▸ Given request a:
Print the listing lines verbatim, starting at the line containing "This screenshot has width=886, height=544." and running through the last line of the listing.

▸ Quoted passage:
========
Problem about tensor and Variable

Hi, I have a problem as follow

v_a = Variable(Tensor([1,2,3]),requires_grad=True)
t_a = v_a.data
t_b = t_a * 2
v_b = Variable(t_b, requires_grad=True)
loss = Crit(v_b, target)
loss.backward()

please let me know, How can I get the grad of v_a
I try to exec a code like this, but failed to calculate the grad of v_a
Note: t_b = t_a * 2 just a example, the real operation is complex, and variable can’t achieve.

The following code runs ok for me:

import torch
from torch import Tensor
from torch.autograd import Variable
from torch.nn import functional as F

target = Variable(torch.LongTensor([2, 1]))

v_a = Variable(Tensor([[1,2,3], [3,4,5]]),requires_grad=True)
v_b = v_a * 2
loss = F.cross_entropy(v_b, target)
loss.backward()

print('v_a.grad.data', v_a.grad.data)
========
▸ Data shown:
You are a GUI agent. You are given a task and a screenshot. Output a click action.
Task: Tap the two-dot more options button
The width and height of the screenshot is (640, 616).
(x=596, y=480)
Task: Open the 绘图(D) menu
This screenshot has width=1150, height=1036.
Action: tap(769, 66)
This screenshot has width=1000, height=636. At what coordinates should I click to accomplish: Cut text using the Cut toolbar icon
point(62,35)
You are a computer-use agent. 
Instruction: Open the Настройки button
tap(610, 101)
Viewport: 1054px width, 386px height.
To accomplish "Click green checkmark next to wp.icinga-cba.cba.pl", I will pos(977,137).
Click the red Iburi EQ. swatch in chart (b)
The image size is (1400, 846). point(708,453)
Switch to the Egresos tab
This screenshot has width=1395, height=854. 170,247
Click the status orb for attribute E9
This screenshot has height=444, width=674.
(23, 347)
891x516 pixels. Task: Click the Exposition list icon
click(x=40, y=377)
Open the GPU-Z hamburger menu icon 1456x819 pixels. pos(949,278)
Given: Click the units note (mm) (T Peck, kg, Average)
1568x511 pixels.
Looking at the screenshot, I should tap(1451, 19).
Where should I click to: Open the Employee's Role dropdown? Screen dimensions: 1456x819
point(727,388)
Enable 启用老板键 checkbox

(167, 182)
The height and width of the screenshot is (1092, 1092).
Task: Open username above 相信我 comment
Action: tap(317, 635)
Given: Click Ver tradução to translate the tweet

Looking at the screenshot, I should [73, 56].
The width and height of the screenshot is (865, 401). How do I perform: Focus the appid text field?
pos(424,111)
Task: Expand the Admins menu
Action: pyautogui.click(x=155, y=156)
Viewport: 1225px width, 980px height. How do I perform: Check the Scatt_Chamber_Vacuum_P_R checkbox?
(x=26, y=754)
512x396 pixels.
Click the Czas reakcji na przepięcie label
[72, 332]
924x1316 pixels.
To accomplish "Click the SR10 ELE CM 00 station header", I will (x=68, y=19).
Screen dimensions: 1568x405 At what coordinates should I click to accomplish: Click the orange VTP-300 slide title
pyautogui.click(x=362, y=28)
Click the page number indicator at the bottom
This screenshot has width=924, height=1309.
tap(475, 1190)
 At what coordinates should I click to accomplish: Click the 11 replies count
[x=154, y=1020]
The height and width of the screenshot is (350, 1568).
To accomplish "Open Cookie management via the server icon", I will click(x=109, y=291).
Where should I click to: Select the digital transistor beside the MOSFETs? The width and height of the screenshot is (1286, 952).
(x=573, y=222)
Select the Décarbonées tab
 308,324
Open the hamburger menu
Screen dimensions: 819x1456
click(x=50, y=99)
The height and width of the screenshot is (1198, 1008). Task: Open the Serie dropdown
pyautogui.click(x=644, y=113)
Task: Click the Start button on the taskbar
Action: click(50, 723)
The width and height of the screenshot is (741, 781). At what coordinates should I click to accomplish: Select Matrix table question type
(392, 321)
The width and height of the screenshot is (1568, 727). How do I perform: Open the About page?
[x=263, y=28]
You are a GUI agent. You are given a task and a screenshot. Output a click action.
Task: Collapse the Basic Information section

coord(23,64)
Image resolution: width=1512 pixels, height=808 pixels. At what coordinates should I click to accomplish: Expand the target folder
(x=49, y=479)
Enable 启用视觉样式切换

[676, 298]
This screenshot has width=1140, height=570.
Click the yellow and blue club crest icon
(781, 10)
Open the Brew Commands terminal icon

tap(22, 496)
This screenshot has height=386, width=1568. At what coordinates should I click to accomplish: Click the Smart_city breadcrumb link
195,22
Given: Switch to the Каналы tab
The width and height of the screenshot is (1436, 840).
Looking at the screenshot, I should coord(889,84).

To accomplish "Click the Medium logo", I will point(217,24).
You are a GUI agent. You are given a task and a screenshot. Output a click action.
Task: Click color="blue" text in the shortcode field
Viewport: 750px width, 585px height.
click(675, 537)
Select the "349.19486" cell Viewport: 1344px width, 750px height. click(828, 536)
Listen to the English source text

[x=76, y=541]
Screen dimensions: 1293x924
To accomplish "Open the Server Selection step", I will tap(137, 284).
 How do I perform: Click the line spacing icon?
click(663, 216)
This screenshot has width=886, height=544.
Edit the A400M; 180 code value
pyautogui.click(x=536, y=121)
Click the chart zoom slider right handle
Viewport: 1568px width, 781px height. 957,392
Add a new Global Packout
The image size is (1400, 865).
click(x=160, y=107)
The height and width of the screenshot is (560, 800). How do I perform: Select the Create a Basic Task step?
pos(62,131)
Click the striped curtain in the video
========
▸ Given request b:
Continue the forum thread on getting the gradient of a PyTorch Variable from the point where it stops.

▸ Task answer a:
This screenshot has width=886, height=544.
Edit the A400M; 180 code value
pyautogui.click(x=536, y=121)
Click the chart zoom slider right handle
Viewport: 1568px width, 781px height. 957,392
Add a new Global Packout
The image size is (1400, 865).
click(x=160, y=107)
The height and width of the screenshot is (560, 800). How do I perform: Select the Create a Basic Task step?
pos(62,131)
Click the striped curtain in the video

▸ Task answer b:
A few points:

  • Crit doesnt exist, as far as I can tell. replaced by cross_entropy
  • torch.nn contains functors, but you can find functional equivalents in torch.nn.functional, which I’ve used here
  • you need to provide everything in mini-batches, so:
    – the input to cross_entropy should be two dimensional, (N, C), where N is size of minibatch, and C is numberof classes
    – in practice, this meant I had to make your v_a two dimensional too, so it was a minibatch
  • target, for cross_entropy is a onedimensional LongTesnor, of class labels, one per minibatch example
  • everything should be Variables. Forget that Tensors exist :slight_smile:

I feel like that statement can be misleading for people learning. Variables are wrappers for tensors and you should think of Variables as tensors just wrapped with pytorch’s Variable wrapper so you can auto compute gradients :slight_smile:

Yes… the flaw with that is, let’s say you feed in a Tensor to a net. You dont need the gradient from that tensor, no backprop to the input required, so logically, doesnt need to be a Variable. Except, not.

then you just set requires_grad=False then. Using a tensor should be thought as the same as using Variable(tensor)

Thanks for your reply, but you ignore this line “t_b = 2 * (v_a.data)” in my code
Now I’m sure this way that I can’t get v_a.grad
so I want to know how to achieve my operation in the condition that can’t jump out of variable. It seems like scatter_nd in tensorflow.

indices = tf.constant([0,3])
updates = tf.constant([0.2,0.6])
scatter = tf.scatter_nd(indices, updates, shape=4)
print scatter
[0.2 , 0 , 0 , 0.6]
as you can see, the index in indices fill the corresponding value in updates.

Ah. Then I agree with you. Unless someone else has an idea. But your title and the code are not helping you here. ‘Problem’ is pretty vague.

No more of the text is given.